» **Your goal**
In the data below, find each line containing the string "will" and return it.
Start of Given information
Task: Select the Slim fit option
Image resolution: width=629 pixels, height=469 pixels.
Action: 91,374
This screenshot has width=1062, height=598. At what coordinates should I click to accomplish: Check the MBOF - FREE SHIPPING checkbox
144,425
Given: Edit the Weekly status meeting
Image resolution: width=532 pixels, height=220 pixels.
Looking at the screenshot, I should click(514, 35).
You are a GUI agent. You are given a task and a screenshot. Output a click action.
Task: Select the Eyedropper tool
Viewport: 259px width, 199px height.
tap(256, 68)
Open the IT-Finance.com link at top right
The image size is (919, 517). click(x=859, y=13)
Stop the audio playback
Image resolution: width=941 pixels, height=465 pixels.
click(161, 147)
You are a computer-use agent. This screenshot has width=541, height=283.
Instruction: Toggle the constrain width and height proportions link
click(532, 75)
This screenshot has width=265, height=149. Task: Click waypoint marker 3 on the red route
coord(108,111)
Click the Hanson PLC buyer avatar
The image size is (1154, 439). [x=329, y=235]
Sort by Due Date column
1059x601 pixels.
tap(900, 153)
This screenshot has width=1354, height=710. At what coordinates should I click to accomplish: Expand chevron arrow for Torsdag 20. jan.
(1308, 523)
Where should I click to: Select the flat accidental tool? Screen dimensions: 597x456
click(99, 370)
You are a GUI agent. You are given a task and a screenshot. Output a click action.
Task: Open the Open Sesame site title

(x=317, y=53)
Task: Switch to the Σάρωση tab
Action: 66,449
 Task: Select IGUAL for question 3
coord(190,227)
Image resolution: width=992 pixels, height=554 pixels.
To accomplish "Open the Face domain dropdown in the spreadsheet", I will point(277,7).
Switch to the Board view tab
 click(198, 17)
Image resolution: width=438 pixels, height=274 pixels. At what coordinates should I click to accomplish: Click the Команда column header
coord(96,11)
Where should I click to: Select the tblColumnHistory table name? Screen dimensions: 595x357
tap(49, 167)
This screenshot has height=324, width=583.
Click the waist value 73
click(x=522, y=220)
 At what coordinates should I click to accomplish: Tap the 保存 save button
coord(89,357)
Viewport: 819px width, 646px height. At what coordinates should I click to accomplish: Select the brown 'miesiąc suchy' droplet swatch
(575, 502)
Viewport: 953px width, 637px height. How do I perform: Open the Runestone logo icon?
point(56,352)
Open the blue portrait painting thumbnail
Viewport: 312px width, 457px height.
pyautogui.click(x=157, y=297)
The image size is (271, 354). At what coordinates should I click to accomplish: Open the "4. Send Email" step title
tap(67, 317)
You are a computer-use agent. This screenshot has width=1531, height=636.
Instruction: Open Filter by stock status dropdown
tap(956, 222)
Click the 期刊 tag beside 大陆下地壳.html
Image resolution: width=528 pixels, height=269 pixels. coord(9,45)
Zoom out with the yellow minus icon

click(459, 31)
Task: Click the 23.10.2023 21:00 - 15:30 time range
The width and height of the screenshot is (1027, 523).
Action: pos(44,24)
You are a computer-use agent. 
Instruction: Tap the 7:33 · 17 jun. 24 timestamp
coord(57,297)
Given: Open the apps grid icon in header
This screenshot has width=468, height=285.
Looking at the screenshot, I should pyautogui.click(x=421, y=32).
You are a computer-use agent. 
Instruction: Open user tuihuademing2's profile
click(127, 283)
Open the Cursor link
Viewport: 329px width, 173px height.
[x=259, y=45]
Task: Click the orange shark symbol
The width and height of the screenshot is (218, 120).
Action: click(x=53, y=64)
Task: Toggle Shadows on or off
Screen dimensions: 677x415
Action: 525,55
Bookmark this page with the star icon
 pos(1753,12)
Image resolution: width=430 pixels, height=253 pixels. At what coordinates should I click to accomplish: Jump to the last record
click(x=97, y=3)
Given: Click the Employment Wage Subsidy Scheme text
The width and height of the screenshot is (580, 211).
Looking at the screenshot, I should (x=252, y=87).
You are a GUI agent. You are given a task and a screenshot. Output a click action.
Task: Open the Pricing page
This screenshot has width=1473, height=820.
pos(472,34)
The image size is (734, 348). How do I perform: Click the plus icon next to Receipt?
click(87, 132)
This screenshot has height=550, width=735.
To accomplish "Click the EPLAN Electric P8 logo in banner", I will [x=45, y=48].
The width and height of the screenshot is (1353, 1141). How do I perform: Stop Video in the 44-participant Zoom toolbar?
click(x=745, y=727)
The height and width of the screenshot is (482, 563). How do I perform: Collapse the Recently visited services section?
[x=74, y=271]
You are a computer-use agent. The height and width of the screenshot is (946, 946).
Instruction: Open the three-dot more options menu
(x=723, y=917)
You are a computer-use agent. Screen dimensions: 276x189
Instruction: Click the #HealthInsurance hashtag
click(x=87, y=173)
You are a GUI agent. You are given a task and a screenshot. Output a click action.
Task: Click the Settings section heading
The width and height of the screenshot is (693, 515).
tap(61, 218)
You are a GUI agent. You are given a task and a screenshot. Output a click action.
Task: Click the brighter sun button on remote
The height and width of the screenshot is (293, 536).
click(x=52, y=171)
End of Given information
» **Task output**
To accomplish "Open the Face domain dropdown in the spreadsheet", I will point(277,7).
To accomplish "Click the EPLAN Electric P8 logo in banner", I will [x=45, y=48].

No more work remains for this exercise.